[begin Records]

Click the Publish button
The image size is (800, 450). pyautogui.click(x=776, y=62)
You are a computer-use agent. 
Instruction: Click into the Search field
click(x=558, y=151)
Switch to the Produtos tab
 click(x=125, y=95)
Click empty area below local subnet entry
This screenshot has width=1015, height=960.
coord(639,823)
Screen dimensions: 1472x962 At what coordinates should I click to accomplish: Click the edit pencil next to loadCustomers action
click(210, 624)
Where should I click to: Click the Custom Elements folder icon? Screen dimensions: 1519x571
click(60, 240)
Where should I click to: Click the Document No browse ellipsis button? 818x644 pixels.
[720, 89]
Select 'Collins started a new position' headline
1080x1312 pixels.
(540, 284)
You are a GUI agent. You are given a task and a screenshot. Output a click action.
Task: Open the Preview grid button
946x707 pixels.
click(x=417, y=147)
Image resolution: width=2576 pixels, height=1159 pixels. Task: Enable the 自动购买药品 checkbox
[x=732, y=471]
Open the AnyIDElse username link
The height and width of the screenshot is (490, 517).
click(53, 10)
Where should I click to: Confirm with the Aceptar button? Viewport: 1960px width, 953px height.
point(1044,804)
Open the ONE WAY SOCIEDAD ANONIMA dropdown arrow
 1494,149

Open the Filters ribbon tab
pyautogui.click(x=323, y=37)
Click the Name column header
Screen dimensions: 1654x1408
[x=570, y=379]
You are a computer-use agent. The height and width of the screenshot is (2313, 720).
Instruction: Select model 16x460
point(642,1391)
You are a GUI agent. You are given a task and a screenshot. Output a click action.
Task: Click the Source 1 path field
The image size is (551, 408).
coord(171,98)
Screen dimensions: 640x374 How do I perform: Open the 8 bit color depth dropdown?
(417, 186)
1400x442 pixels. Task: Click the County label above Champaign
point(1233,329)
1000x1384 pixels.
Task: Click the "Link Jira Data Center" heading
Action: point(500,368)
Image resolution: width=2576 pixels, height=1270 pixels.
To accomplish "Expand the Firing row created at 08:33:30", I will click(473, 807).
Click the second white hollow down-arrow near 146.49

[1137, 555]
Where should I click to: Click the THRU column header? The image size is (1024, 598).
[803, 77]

[end Records]

**The request**
Copy the material above from its first line through the line containing "coord(171,98)", with both of those lines included and every line unchanged.

**Result**
Click the Publish button
The image size is (800, 450). pyautogui.click(x=776, y=62)
You are a computer-use agent. 
Instruction: Click into the Search field
click(x=558, y=151)
Switch to the Produtos tab
 click(x=125, y=95)
Click empty area below local subnet entry
This screenshot has width=1015, height=960.
coord(639,823)
Screen dimensions: 1472x962 At what coordinates should I click to accomplish: Click the edit pencil next to loadCustomers action
click(210, 624)
Where should I click to: Click the Custom Elements folder icon? Screen dimensions: 1519x571
click(60, 240)
Where should I click to: Click the Document No browse ellipsis button? 818x644 pixels.
[720, 89]
Select 'Collins started a new position' headline
1080x1312 pixels.
(540, 284)
You are a GUI agent. You are given a task and a screenshot. Output a click action.
Task: Open the Preview grid button
946x707 pixels.
click(x=417, y=147)
Image resolution: width=2576 pixels, height=1159 pixels. Task: Enable the 自动购买药品 checkbox
[x=732, y=471]
Open the AnyIDElse username link
The height and width of the screenshot is (490, 517).
click(53, 10)
Where should I click to: Confirm with the Aceptar button? Viewport: 1960px width, 953px height.
point(1044,804)
Open the ONE WAY SOCIEDAD ANONIMA dropdown arrow
 1494,149

Open the Filters ribbon tab
pyautogui.click(x=323, y=37)
Click the Name column header
Screen dimensions: 1654x1408
[x=570, y=379]
You are a computer-use agent. The height and width of the screenshot is (2313, 720).
Instruction: Select model 16x460
point(642,1391)
You are a GUI agent. You are given a task and a screenshot. Output a click action.
Task: Click the Source 1 path field
The image size is (551, 408).
coord(171,98)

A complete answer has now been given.